13:00-14:00 – Shelving
I return to the library and decide to spend my time until my shift on the Radcliffe Camera reception desk doing some shelving. During term we employ a team of dedicated shelvers to do this for us, but since reader numbers are much lower during the vacation, the everyday staff take up that burden.
Shelving is one of the most satisfying jobs a trainee can do in my humble opinion. There’s something soothing about putting books back in their rightful place! That’s not all there is to shelving however, there’s also a lot of making sure that shelves are neat and tidy, and books aren’t being damaged by the way we store them. Sometimes we might need to move a whole shelf or more of books to ensure there’s space where we need it.
14:00-15:30 – Reception
My second desk shift of the day, this time at the entrance to the Radcliffe Camera. With the Old Bod so restricted, extra tours are running through the Radcliffe Camera this week so I keep an eye out for large groups that need waving through. Other than that, however, reception shifts are often fairly peaceful, especially at this time of year. The most common issues to look out for are tourists trying to access the building and university members lending their cards to other people.
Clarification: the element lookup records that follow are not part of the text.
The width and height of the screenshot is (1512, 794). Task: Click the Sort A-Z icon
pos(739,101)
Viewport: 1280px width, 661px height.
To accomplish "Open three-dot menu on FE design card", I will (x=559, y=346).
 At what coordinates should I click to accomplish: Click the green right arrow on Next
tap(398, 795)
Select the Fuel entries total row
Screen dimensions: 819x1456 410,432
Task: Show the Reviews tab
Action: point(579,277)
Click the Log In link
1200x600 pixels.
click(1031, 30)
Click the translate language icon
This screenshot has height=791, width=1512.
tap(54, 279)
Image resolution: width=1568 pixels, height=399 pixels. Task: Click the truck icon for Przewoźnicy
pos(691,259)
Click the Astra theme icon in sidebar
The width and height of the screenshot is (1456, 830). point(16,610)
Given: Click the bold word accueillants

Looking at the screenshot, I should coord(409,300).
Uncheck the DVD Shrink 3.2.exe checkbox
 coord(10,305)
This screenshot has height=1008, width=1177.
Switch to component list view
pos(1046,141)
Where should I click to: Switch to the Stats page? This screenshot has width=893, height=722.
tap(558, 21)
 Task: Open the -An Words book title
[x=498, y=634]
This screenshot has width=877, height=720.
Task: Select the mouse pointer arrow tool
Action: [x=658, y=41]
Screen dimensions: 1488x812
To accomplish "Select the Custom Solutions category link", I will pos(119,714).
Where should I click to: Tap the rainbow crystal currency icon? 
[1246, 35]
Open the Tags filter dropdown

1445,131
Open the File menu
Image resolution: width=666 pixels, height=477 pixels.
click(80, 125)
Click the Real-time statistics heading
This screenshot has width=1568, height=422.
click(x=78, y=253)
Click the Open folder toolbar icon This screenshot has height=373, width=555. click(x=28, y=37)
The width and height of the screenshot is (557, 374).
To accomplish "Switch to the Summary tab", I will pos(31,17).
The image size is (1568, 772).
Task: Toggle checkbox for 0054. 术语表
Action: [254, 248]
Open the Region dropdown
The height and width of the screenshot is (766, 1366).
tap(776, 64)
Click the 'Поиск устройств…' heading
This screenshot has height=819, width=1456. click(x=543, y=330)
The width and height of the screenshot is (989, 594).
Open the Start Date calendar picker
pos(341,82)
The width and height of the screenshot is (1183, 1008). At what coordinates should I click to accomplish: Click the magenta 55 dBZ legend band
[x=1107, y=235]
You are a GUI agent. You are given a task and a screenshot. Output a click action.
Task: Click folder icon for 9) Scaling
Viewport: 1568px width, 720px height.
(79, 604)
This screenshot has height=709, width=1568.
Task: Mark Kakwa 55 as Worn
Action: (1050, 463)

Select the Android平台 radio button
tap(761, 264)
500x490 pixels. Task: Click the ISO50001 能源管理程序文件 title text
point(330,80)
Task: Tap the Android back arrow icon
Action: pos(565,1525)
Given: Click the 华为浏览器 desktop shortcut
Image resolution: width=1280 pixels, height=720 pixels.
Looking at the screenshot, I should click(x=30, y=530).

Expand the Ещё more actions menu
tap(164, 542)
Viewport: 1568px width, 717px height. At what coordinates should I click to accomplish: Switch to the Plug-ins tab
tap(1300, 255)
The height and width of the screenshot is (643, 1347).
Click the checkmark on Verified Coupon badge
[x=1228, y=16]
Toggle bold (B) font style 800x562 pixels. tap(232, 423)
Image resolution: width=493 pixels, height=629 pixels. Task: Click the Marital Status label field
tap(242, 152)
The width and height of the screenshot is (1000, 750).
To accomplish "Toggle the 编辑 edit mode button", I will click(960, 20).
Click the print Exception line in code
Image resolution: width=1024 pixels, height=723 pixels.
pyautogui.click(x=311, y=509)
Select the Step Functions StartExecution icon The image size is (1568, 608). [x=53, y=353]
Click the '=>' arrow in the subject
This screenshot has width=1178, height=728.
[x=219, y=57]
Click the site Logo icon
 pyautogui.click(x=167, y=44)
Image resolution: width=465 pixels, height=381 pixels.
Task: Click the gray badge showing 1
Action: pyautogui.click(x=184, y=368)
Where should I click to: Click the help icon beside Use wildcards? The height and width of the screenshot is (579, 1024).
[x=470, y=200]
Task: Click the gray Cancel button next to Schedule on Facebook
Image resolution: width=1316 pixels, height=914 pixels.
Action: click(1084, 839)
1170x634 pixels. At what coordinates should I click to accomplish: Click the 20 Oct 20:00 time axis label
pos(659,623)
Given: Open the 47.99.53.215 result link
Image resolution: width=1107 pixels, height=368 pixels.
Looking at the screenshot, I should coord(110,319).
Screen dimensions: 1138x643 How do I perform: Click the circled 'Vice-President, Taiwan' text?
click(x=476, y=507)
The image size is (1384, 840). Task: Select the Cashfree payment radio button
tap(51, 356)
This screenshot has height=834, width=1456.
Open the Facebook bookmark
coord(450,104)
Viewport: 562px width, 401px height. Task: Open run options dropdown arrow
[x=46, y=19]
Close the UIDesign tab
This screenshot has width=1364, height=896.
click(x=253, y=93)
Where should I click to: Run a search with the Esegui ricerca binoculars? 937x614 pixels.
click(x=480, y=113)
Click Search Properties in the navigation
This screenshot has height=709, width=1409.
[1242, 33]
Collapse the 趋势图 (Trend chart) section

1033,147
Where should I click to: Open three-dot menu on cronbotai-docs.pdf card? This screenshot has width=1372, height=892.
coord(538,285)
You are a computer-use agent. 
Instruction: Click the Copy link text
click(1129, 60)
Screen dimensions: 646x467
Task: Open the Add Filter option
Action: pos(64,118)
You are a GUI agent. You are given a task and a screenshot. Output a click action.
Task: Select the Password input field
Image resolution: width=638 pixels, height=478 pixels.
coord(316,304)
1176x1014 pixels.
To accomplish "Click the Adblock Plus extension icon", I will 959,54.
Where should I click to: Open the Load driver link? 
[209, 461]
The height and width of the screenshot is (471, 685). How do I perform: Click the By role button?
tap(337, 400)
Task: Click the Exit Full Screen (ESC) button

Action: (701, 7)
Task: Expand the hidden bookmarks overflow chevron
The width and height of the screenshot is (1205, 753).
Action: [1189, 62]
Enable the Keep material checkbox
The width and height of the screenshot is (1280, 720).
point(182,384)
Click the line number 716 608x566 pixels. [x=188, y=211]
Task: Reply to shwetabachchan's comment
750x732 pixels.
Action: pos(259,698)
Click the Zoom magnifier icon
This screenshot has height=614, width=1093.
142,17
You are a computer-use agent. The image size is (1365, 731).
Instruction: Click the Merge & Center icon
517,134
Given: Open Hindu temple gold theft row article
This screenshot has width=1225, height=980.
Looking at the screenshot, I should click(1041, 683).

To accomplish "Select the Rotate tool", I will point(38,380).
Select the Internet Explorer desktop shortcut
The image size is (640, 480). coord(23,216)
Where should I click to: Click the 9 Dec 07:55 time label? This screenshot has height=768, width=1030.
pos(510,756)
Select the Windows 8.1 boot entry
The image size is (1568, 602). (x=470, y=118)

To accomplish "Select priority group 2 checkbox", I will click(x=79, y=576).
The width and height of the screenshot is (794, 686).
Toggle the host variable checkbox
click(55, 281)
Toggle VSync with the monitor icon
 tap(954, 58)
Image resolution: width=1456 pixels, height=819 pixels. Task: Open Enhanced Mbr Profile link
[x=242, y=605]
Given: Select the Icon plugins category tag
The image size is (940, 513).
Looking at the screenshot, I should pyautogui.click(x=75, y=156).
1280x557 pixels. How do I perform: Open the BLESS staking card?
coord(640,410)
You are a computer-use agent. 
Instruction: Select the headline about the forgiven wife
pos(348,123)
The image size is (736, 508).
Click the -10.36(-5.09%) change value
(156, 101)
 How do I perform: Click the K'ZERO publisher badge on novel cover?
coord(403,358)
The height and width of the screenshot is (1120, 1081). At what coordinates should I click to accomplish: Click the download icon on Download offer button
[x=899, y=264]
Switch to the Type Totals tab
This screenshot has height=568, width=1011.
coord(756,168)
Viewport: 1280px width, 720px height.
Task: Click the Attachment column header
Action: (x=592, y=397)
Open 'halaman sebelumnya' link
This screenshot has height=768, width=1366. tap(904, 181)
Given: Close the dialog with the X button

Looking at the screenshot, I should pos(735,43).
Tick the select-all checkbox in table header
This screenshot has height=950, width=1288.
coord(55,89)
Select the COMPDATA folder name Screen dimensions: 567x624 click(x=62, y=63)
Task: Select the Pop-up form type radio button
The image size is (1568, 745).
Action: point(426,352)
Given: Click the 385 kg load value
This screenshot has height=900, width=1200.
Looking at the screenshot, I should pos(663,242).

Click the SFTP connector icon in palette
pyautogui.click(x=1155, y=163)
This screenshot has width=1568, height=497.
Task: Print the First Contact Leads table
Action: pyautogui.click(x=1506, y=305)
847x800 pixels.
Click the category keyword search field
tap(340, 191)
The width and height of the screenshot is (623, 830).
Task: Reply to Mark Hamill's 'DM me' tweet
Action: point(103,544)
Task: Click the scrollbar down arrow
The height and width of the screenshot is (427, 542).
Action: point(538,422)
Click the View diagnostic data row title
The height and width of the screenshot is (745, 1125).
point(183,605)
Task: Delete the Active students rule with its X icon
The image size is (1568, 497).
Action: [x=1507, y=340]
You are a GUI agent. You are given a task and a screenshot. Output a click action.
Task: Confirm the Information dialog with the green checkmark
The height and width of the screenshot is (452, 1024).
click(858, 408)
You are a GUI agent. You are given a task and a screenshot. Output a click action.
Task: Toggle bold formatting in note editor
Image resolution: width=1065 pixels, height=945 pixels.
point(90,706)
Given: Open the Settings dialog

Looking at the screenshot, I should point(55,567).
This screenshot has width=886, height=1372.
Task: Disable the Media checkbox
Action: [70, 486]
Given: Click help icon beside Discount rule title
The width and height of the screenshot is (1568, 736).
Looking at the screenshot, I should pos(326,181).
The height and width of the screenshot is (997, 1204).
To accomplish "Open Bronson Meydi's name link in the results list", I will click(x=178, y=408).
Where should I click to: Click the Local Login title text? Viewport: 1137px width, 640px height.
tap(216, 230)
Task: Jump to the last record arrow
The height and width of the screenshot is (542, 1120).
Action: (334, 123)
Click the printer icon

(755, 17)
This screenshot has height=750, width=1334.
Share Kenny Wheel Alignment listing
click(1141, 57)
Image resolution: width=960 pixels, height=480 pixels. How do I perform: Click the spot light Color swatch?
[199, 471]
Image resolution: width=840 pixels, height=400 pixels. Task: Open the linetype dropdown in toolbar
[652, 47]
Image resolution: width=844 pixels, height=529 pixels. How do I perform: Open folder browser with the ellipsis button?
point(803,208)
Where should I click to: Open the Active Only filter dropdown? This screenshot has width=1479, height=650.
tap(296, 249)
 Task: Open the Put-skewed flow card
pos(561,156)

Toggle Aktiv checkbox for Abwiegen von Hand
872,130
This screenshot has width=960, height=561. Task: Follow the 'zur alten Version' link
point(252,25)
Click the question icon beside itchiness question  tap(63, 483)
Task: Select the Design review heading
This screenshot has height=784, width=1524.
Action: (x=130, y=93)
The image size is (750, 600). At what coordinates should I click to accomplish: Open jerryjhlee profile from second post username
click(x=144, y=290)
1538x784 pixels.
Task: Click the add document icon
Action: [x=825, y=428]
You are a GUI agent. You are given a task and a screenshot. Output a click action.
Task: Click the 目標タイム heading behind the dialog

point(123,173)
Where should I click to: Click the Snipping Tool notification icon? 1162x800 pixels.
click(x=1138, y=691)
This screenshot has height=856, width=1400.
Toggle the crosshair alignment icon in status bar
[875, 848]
The Radcliffe Camera is a gorgeous building, so I do understand people’s desire to come and take a peek, but as it’s a working library we have to be strict about who can and cannot enter the building. Technically speaking, tourists shouldn’t even be coming past the gates outside, so I don’t feel quite so bad when I turn them away and I try to let them know about the guided tours they can book onto instead.
15:30-15:50 – Break
As my relief arrives at reception, I get to go on my second break of the day. It’s looking pretty miserable outside, so I decide to hunker down in a cosy corner and make some more progress with my book.
15:50-16:15 – Processing
I don’t have any set tasks for this afternoon so it’s up to me what I spend my time doing. I start by checking to see if there’s any book processing to do. There are two books on the shelf so I set about gathering the materials needed to process them. I know processing has been discussed many times on this blog, but as a quick recap: processing is everything we do to books we’ve purchased to make them ready to go on our shelves. This includes stickers, shelfmarks, tattle-tape and coverlon or jacket covers.
16:15-16:30 – Lapse (Part II)
I spot that with this afternoon’s delivery we received a whole set of new crates! I spend 15 minutes placing the books from this morning’s lapse list carefully into their new blue homes.
16:30-17:00 – Admin
For the last hour before home, I spend my time on the odd background tasks one tends to accumulate. I check my emails, write and edit this post, and then return to the spreadsheet I’m working on for my graduate trainee project. Time flies by and before I know it, it’s…
17:00 – Home
As the bells of St Mary’s start their hourly chime I log off, pack up, and head out. The evening team arrived about 15 minutes ago, so they’re primed and ready to go. With a quick wave to any colleagues still in the building I pop out to the High Street, ready to wait for my bus home.